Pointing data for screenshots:
■ ■ ■ ■ ■ ■ ■

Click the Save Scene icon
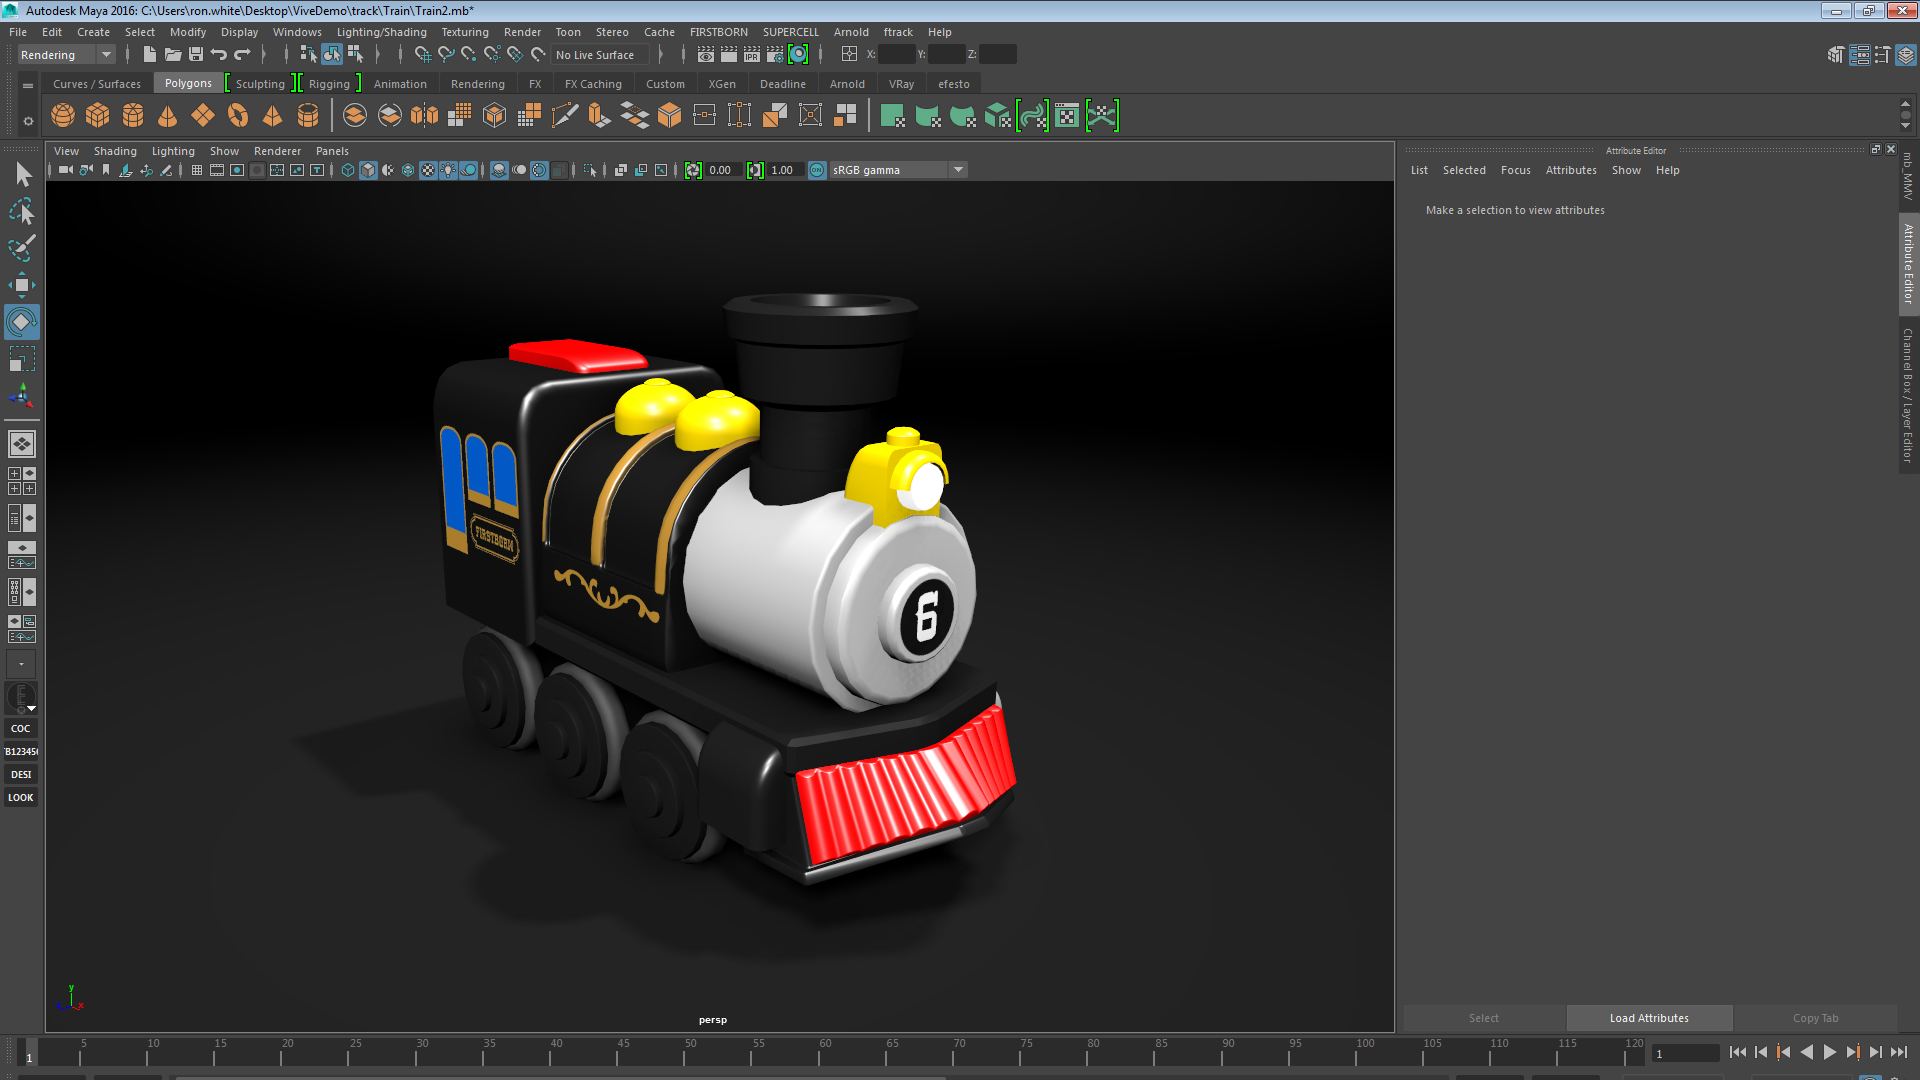1920x1080 pixels. [196, 55]
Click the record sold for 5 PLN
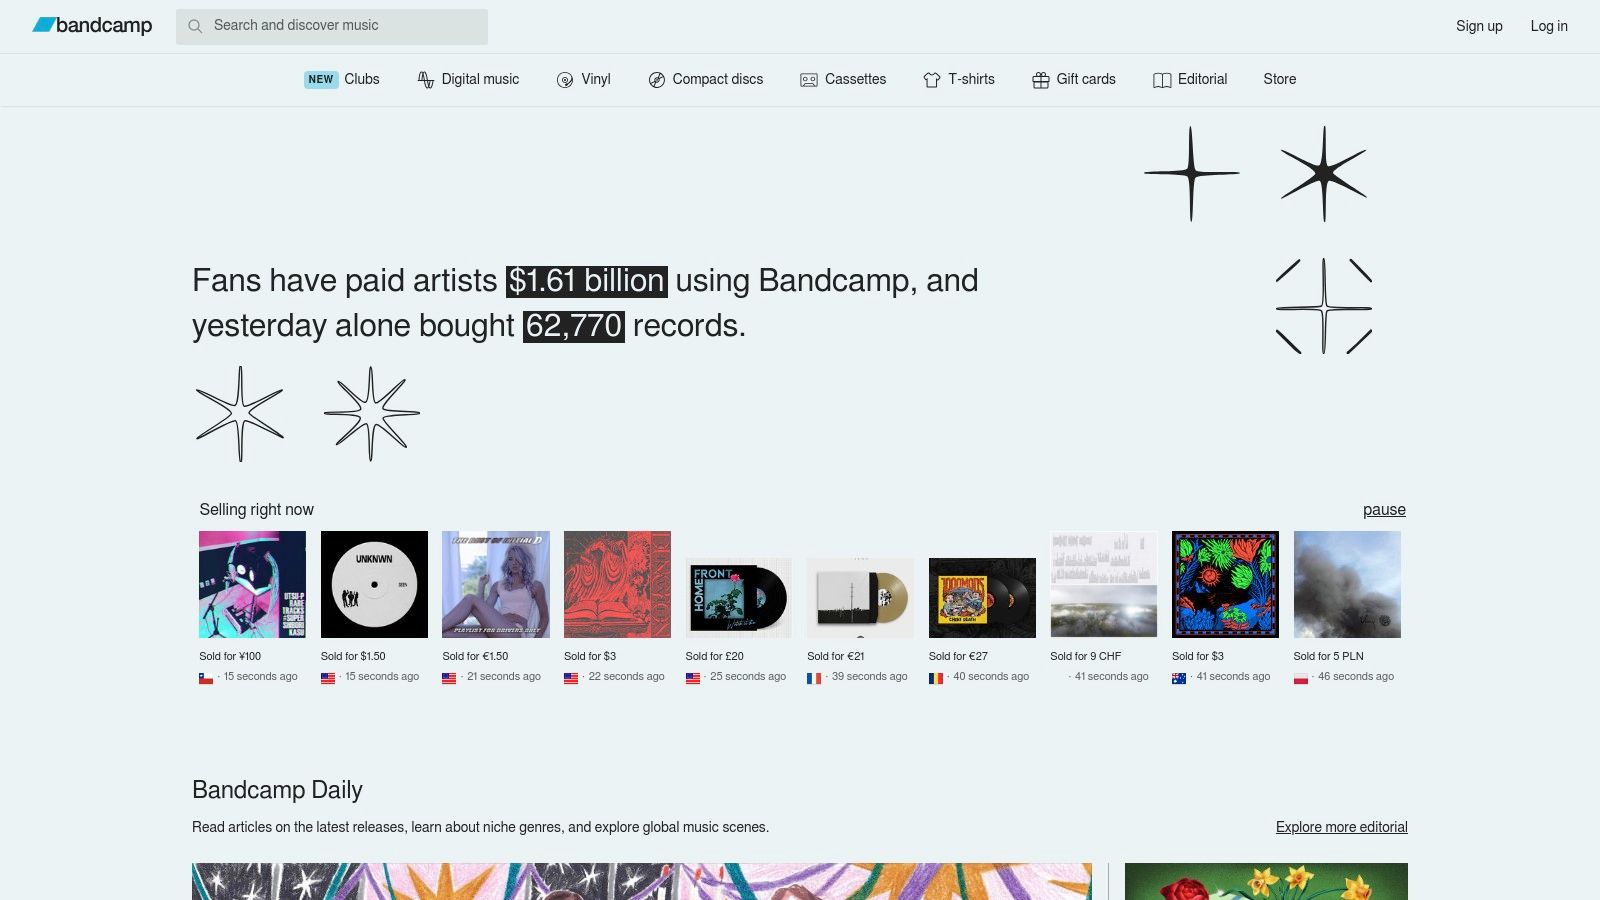This screenshot has height=900, width=1600. coord(1347,583)
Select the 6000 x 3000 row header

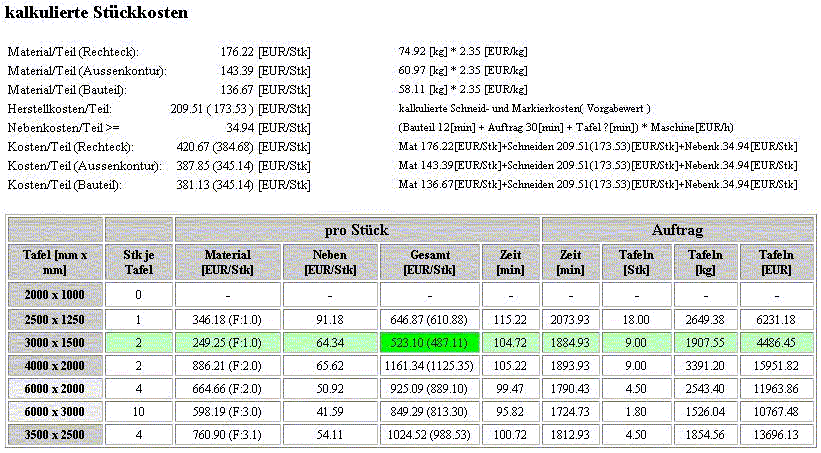(x=54, y=411)
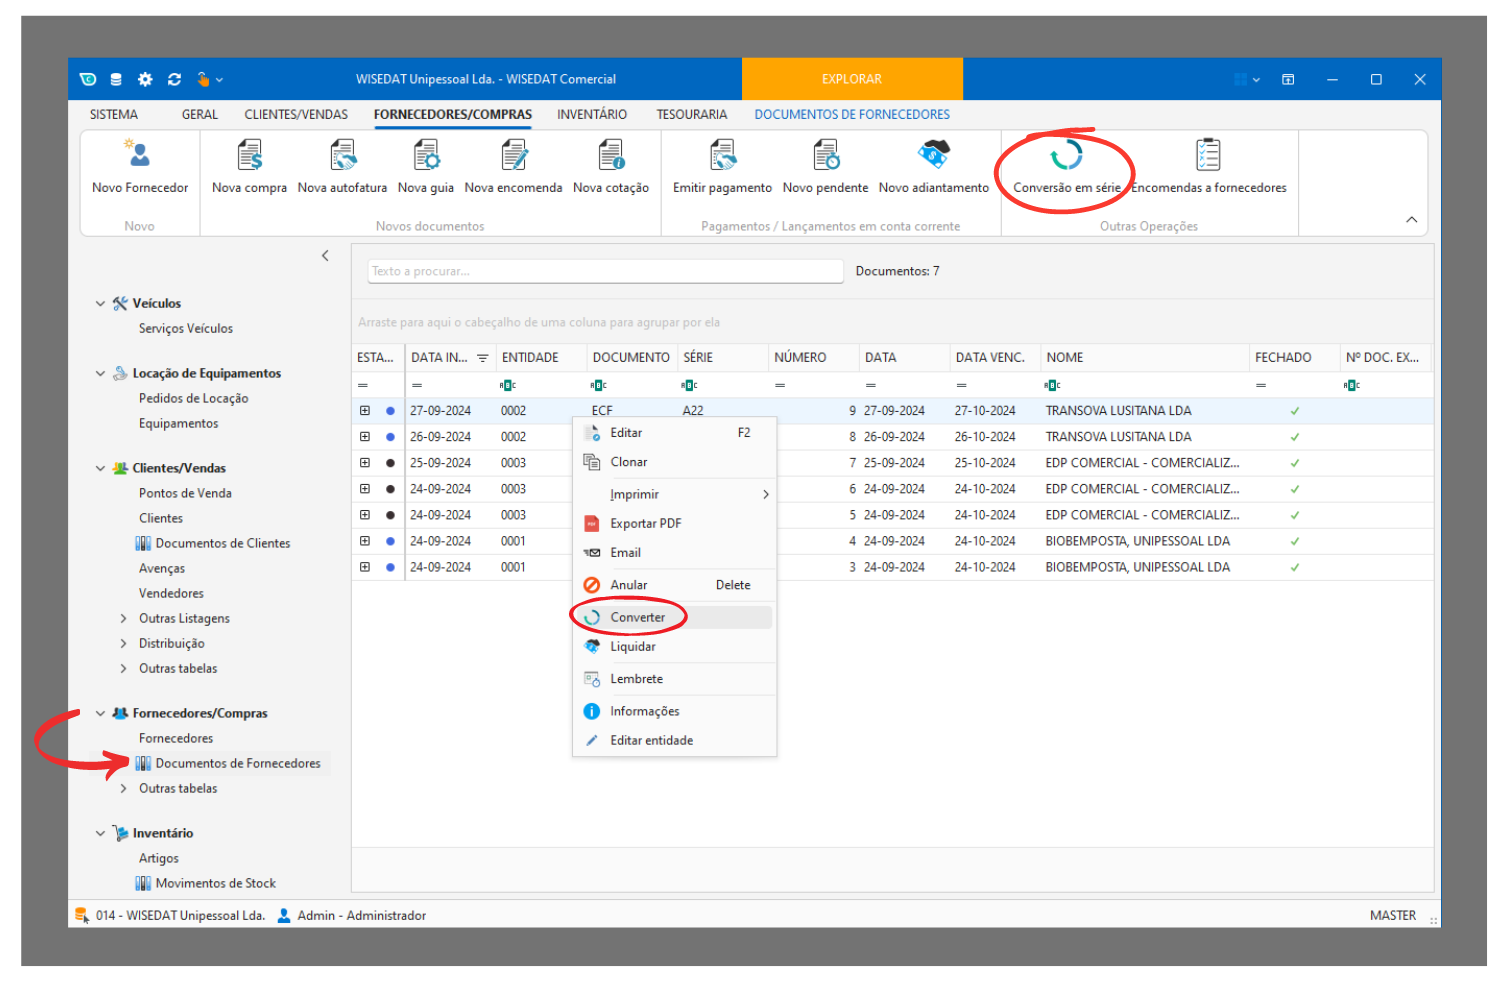1508x988 pixels.
Task: Collapse the Clientes/Vendas tree section
Action: coord(100,468)
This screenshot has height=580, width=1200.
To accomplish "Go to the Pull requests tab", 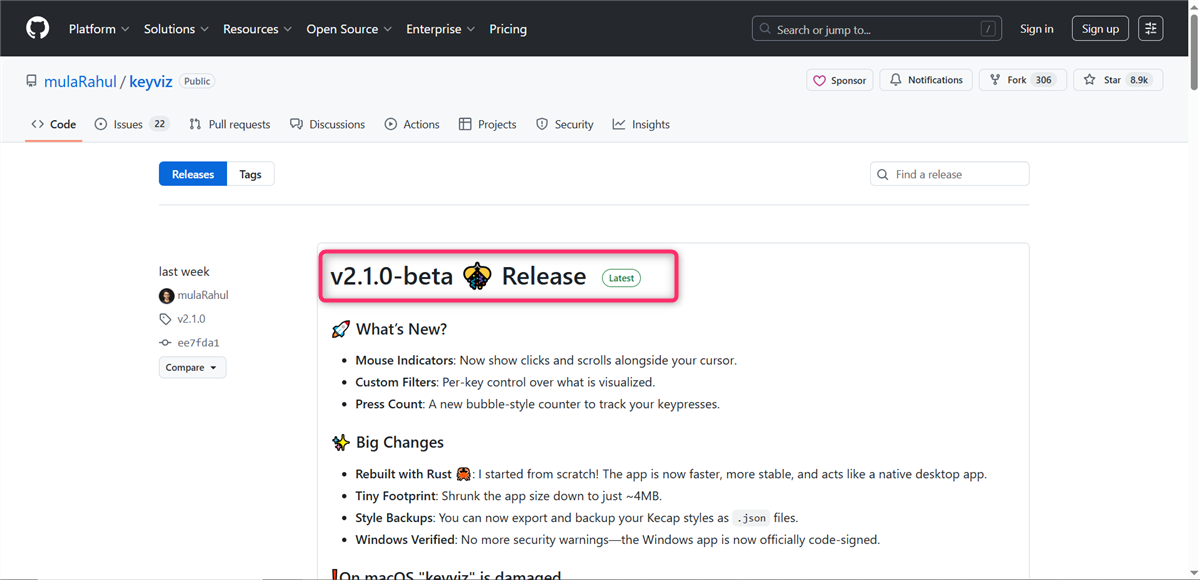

■ ■ ■ ■ ■ ■ ■

**Problem to solve**: Please rewrite all the entries with "Click" substituted by "Tap" and everything else unchanged. Leave the pictures out of your version.

**Correct answer**:
Tap the Save Scene icon
1920x1080 pixels. [196, 55]
Tap the record sold for 5 PLN
This screenshot has height=900, width=1600. coord(1347,583)
Select the 6000 x 3000 row header

(x=54, y=411)
1508x988 pixels.
Task: Collapse the Clientes/Vendas tree section
Action: coord(100,468)
This screenshot has height=580, width=1200.
To accomplish "Go to the Pull requests tab", 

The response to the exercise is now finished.